GIVEN INSTRUCTION:
Copy out the listing below line for line, keeping every character unchanged.

==== DATASET RECORDS

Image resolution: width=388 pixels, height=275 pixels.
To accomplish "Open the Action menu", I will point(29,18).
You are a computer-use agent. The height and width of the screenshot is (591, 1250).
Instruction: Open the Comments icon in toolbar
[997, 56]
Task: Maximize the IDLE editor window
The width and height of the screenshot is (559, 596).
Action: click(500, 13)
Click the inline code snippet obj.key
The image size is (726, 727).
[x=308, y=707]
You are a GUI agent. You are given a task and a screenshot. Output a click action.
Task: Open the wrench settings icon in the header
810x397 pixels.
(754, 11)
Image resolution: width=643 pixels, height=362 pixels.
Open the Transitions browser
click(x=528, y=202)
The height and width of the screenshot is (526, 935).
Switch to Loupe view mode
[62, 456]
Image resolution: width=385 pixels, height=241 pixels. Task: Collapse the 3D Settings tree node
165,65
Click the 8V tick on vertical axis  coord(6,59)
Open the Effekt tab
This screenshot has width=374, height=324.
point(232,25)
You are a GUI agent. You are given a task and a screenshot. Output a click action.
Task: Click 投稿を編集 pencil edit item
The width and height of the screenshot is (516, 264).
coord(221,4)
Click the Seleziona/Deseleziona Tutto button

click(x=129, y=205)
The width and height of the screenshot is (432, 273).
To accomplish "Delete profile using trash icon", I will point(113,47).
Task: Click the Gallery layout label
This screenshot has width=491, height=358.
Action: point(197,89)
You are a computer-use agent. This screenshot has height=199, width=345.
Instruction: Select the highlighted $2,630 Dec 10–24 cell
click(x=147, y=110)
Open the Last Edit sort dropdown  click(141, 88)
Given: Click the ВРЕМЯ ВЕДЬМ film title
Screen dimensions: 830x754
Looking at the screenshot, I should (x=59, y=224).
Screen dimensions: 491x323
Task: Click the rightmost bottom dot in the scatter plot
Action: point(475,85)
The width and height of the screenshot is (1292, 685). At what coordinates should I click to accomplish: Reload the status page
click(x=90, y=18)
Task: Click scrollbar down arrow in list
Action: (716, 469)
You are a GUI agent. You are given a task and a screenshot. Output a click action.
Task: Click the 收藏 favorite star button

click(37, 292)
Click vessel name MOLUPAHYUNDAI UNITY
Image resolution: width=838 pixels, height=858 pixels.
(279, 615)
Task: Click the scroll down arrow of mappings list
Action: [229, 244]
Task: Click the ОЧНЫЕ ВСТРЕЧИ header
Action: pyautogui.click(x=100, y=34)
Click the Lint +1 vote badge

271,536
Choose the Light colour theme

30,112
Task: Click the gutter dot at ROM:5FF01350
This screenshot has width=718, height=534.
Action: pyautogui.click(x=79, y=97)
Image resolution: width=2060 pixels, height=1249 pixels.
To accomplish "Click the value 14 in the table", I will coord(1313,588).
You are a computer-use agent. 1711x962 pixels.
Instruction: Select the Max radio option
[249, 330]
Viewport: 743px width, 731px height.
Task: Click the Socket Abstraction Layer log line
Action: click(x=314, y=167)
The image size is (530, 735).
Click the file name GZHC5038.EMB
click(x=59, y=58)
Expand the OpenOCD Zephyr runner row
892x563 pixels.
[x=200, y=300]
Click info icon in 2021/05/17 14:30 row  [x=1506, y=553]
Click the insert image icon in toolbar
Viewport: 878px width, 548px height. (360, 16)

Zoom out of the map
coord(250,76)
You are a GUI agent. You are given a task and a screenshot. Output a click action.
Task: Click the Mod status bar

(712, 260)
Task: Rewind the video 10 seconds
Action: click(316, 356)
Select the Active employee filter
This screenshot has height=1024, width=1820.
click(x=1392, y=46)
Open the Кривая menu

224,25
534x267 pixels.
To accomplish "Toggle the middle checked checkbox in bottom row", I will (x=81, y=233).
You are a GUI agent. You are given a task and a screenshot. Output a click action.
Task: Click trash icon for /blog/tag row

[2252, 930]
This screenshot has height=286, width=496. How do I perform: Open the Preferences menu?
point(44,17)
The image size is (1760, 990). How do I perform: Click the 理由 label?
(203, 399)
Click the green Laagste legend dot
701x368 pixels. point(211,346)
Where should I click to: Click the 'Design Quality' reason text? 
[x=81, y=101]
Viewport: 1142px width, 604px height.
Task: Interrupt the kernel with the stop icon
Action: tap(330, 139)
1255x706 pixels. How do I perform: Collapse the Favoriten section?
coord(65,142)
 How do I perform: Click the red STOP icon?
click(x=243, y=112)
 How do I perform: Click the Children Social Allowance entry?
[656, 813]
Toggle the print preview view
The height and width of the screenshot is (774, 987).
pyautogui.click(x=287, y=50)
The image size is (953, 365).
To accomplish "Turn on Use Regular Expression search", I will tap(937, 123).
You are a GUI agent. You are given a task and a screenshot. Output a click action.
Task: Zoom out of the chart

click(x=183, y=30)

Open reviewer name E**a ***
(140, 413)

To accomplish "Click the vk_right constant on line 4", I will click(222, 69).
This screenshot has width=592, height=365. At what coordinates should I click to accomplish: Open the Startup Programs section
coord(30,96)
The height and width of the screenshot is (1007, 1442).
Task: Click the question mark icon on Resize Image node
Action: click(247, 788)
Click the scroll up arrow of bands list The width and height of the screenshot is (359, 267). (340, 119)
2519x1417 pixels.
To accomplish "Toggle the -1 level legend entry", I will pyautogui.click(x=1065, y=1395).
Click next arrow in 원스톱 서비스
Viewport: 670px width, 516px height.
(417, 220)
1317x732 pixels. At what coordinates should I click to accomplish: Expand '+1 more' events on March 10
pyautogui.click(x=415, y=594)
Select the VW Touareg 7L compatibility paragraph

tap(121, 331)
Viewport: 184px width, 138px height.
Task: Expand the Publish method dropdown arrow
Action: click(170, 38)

========

RESPONSE TO THIS EXERCISE:
Image resolution: width=388 pixels, height=275 pixels.
To accomplish "Open the Action menu", I will point(29,18).
You are a computer-use agent. The height and width of the screenshot is (591, 1250).
Instruction: Open the Comments icon in toolbar
[997, 56]
Task: Maximize the IDLE editor window
The width and height of the screenshot is (559, 596).
Action: click(500, 13)
Click the inline code snippet obj.key
The image size is (726, 727).
[x=308, y=707]
You are a GUI agent. You are given a task and a screenshot. Output a click action.
Task: Open the wrench settings icon in the header
810x397 pixels.
(754, 11)
Image resolution: width=643 pixels, height=362 pixels.
Open the Transitions browser
click(x=528, y=202)
The height and width of the screenshot is (526, 935).
Switch to Loupe view mode
[62, 456]
Image resolution: width=385 pixels, height=241 pixels. Task: Collapse the 3D Settings tree node
165,65
Click the 8V tick on vertical axis  coord(6,59)
Open the Effekt tab
This screenshot has width=374, height=324.
point(232,25)
You are a GUI agent. You are given a task and a screenshot. Output a click action.
Task: Click 投稿を編集 pencil edit item
The width and height of the screenshot is (516, 264).
coord(221,4)
Click the Seleziona/Deseleziona Tutto button

click(x=129, y=205)
The width and height of the screenshot is (432, 273).
To accomplish "Delete profile using trash icon", I will point(113,47).
Task: Click the Gallery layout label
This screenshot has width=491, height=358.
Action: point(197,89)
You are a computer-use agent. This screenshot has height=199, width=345.
Instruction: Select the highlighted $2,630 Dec 10–24 cell
click(x=147, y=110)
Open the Last Edit sort dropdown  click(141, 88)
Given: Click the ВРЕМЯ ВЕДЬМ film title
Screen dimensions: 830x754
Looking at the screenshot, I should (x=59, y=224).
Screen dimensions: 491x323
Task: Click the rightmost bottom dot in the scatter plot
Action: point(475,85)
The width and height of the screenshot is (1292, 685). At what coordinates should I click to accomplish: Reload the status page
click(x=90, y=18)
Task: Click scrollbar down arrow in list
Action: (716, 469)
You are a GUI agent. You are given a task and a screenshot. Output a click action.
Task: Click the 收藏 favorite star button

click(37, 292)
Click vessel name MOLUPAHYUNDAI UNITY
Image resolution: width=838 pixels, height=858 pixels.
(279, 615)
Task: Click the scroll down arrow of mappings list
Action: [229, 244]
Task: Click the ОЧНЫЕ ВСТРЕЧИ header
Action: pyautogui.click(x=100, y=34)
Click the Lint +1 vote badge

271,536
Choose the Light colour theme

30,112
Task: Click the gutter dot at ROM:5FF01350
This screenshot has width=718, height=534.
Action: pyautogui.click(x=79, y=97)
Image resolution: width=2060 pixels, height=1249 pixels.
To accomplish "Click the value 14 in the table", I will coord(1313,588).
You are a computer-use agent. 1711x962 pixels.
Instruction: Select the Max radio option
[249, 330]
Viewport: 743px width, 731px height.
Task: Click the Socket Abstraction Layer log line
Action: click(x=314, y=167)
The image size is (530, 735).
Click the file name GZHC5038.EMB
click(x=59, y=58)
Expand the OpenOCD Zephyr runner row
892x563 pixels.
[x=200, y=300]
Click info icon in 2021/05/17 14:30 row  [x=1506, y=553]
Click the insert image icon in toolbar
Viewport: 878px width, 548px height. (360, 16)

Zoom out of the map
coord(250,76)
You are a GUI agent. You are given a task and a screenshot. Output a click action.
Task: Click the Mod status bar

(712, 260)
Task: Rewind the video 10 seconds
Action: click(316, 356)
Select the Active employee filter
This screenshot has height=1024, width=1820.
click(x=1392, y=46)
Open the Кривая menu

224,25
534x267 pixels.
To accomplish "Toggle the middle checked checkbox in bottom row", I will (x=81, y=233).
You are a GUI agent. You are given a task and a screenshot. Output a click action.
Task: Click trash icon for /blog/tag row

[2252, 930]
This screenshot has height=286, width=496. How do I perform: Open the Preferences menu?
point(44,17)
The image size is (1760, 990). How do I perform: Click the 理由 label?
(203, 399)
Click the green Laagste legend dot
701x368 pixels. point(211,346)
Where should I click to: Click the 'Design Quality' reason text? 
[x=81, y=101]
Viewport: 1142px width, 604px height.
Task: Interrupt the kernel with the stop icon
Action: tap(330, 139)
1255x706 pixels. How do I perform: Collapse the Favoriten section?
coord(65,142)
 How do I perform: Click the red STOP icon?
click(x=243, y=112)
 How do I perform: Click the Children Social Allowance entry?
[656, 813]
Toggle the print preview view
The height and width of the screenshot is (774, 987).
pyautogui.click(x=287, y=50)
The image size is (953, 365).
To accomplish "Turn on Use Regular Expression search", I will tap(937, 123).
You are a GUI agent. You are given a task and a screenshot. Output a click action.
Task: Zoom out of the chart

click(x=183, y=30)

Open reviewer name E**a ***
(140, 413)

To accomplish "Click the vk_right constant on line 4", I will click(222, 69).
This screenshot has width=592, height=365. At what coordinates should I click to accomplish: Open the Startup Programs section
coord(30,96)
The height and width of the screenshot is (1007, 1442).
Task: Click the question mark icon on Resize Image node
Action: click(247, 788)
Click the scroll up arrow of bands list The width and height of the screenshot is (359, 267). (340, 119)
2519x1417 pixels.
To accomplish "Toggle the -1 level legend entry", I will pyautogui.click(x=1065, y=1395).
Click next arrow in 원스톱 서비스
Viewport: 670px width, 516px height.
(417, 220)
1317x732 pixels. At what coordinates should I click to accomplish: Expand '+1 more' events on March 10
pyautogui.click(x=415, y=594)
Select the VW Touareg 7L compatibility paragraph

tap(121, 331)
Viewport: 184px width, 138px height.
Task: Expand the Publish method dropdown arrow
Action: click(170, 38)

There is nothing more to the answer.